Below are the entries; output exactly the lines from the one containing "You are a computer-use agent. The" through the final line, inclusive.
--- DATA PROVIDED Enclosed Below ---
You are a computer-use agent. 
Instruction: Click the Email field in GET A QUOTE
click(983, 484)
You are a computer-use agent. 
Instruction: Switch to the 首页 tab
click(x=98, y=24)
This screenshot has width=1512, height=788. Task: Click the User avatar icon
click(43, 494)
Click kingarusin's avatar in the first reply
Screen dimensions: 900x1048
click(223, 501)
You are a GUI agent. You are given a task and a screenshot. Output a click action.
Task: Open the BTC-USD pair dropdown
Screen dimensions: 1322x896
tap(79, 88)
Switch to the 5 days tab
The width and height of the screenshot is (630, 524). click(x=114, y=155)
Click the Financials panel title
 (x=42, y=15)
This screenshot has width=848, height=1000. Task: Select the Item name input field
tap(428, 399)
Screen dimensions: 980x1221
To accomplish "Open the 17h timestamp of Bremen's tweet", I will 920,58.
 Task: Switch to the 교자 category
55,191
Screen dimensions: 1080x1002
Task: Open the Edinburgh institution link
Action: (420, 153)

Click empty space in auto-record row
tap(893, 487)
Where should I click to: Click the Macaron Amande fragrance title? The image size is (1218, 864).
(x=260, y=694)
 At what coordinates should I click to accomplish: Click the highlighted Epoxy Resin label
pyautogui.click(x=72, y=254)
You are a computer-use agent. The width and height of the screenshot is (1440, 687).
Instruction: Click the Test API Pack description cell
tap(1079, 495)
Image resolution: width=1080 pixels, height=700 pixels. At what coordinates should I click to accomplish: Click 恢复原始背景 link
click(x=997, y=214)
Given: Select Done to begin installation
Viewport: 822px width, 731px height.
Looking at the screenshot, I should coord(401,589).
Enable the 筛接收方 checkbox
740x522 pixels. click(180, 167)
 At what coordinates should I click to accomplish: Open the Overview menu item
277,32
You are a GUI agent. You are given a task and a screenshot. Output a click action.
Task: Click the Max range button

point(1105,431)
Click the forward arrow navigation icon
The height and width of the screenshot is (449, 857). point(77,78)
--- End of Enclosed DATA PROVIDED ---
ANSWER TO THIS EXERCISE:
You are a computer-use agent. The width and height of the screenshot is (1440, 687).
Instruction: Click the Test API Pack description cell
tap(1079, 495)
Image resolution: width=1080 pixels, height=700 pixels. At what coordinates should I click to accomplish: Click 恢复原始背景 link
click(x=997, y=214)
Given: Select Done to begin installation
Viewport: 822px width, 731px height.
Looking at the screenshot, I should coord(401,589).
Enable the 筛接收方 checkbox
740x522 pixels. click(180, 167)
 At what coordinates should I click to accomplish: Open the Overview menu item
277,32
You are a GUI agent. You are given a task and a screenshot. Output a click action.
Task: Click the Max range button

point(1105,431)
Click the forward arrow navigation icon
The height and width of the screenshot is (449, 857). point(77,78)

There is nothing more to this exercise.